There are a number of ways to manage stocks: some lean toward value, some toward growth, some are purely quantitative, some rely exclusively on human judgment, and some blend these elements.

For growth, the aim is to ferret out companies that are growing rapidly or, better yet, are about to experience a growth spurt. You buy their stock to enjoy the price increases that emerge from the growing market enthusiasm about the firm’s success.  You must always remain on top of the firm’s prospects and its stock price, because there will come a time when the market’s enthusiasm for the company outstrips reality, at which point, even if the company continues to do well, its stock price will languish or fall.  You must have the insight to recognize this moment and sell quickly –– boldly –– and put the money to work elsewhere before suffering the losses, absolute or relative to the other buys you could make.  Your insight must distinguish between a fundamental turn and the inevitable pauses that occur even as a stock climbs.  Therefore, growth management styles involve much trading –– turnover, in financial jargon.

Quantitative techniques have limited value for the growth approach.  You could devise a computer-based algorithm to identify fast-growing companies from a universe of stocks and perhaps even to assess whether the stock prices have kept up with that rapid growth.  Otherwise the effort involves a lot of research about why the company is growing fast and judgment about management, competition, and product offerings to determine whether that growth will last.  For those who have the skill and diligence, it can be very rewarding.

Quantitative techniques can have a larger role in the value approach.  The object here is to find stocks where the market has pegged the firm’s stock price beneath the company’s fundamental value.  The presumption is that at some point the market will wake up to its pricing mistake and price the stock upward accordingly.  This approach might lead to buying slow-growing, unexciting companies the market has neglected.  It might also involve a fast-growing firm for which the market has yet to wake up to its potential.  All sorts of computer-based algorithms can test for such valuation mistakes in the market.
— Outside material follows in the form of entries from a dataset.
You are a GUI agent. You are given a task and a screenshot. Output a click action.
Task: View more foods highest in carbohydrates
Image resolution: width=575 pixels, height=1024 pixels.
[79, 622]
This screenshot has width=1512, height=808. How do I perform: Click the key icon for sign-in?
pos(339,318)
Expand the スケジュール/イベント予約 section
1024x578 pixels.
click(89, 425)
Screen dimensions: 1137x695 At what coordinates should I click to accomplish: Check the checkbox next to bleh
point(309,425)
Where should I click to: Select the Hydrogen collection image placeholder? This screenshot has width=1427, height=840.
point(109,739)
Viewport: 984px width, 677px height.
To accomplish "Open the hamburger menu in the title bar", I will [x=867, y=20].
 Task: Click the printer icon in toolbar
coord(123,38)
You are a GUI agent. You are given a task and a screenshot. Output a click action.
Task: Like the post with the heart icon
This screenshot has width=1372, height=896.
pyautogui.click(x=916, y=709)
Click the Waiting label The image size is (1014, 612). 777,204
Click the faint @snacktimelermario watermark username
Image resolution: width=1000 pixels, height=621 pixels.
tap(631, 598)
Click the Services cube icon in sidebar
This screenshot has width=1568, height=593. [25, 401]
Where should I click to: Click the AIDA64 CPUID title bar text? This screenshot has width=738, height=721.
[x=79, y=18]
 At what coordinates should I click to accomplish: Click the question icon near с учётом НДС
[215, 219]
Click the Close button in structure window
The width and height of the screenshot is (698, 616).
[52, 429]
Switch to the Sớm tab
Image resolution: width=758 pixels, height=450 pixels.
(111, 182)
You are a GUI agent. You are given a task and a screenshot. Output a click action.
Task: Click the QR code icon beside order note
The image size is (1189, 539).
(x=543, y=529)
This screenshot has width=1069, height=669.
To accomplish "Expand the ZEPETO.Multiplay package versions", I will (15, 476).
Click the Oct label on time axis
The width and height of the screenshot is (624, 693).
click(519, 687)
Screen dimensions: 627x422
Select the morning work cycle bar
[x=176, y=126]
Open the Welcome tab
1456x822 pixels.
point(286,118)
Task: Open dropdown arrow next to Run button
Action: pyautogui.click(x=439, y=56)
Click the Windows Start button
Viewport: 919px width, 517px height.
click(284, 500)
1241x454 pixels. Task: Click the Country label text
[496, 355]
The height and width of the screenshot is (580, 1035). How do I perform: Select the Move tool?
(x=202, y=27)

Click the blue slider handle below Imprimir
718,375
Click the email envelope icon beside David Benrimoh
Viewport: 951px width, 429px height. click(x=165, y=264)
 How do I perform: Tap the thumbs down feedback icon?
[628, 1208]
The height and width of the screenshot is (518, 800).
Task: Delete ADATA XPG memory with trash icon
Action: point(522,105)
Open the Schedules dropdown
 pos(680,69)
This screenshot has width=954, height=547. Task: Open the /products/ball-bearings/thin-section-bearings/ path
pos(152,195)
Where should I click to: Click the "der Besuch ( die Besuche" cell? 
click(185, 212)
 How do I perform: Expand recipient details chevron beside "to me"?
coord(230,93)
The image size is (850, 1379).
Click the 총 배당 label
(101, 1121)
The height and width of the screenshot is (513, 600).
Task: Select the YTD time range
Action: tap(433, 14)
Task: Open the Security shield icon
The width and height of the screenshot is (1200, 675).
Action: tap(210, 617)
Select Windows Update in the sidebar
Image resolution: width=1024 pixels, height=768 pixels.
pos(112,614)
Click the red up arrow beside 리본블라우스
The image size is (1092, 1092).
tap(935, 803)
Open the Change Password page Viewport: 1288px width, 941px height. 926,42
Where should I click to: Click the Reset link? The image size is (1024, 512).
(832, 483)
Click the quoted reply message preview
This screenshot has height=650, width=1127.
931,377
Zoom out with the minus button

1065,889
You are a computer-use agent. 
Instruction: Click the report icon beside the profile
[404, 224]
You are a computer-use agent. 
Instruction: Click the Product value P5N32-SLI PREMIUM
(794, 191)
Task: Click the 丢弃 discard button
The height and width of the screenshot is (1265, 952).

When I managed money professionally, I used one that assessed the earnings prospects of hundreds of companies, using what is called an earnings discount model to estimate the price they should sell at –– what in market jargon is called a fair value price.  That algorithm then compared the fair-value estimate to the actual market price and ranked stocks from those with the largest positive gap between fair value and the actual price –– the undervalued stocks –– to the smallest or negative gap (the over-valued stocks). In building a diversified portfolio, I would focus my research and analysis on those the algorithm identified as most attractively priced.

Whichever approach you take, you must stick with it over time.  The market can overlook value and fail to respond to growth for longer than you might feel comfortable with.  One is never always right, but if there is worth in the approach, it will only tell in the long run.  If you cannot stay the course for at least five years, you do not belong in stocks.  Choose bonds or bank deposits.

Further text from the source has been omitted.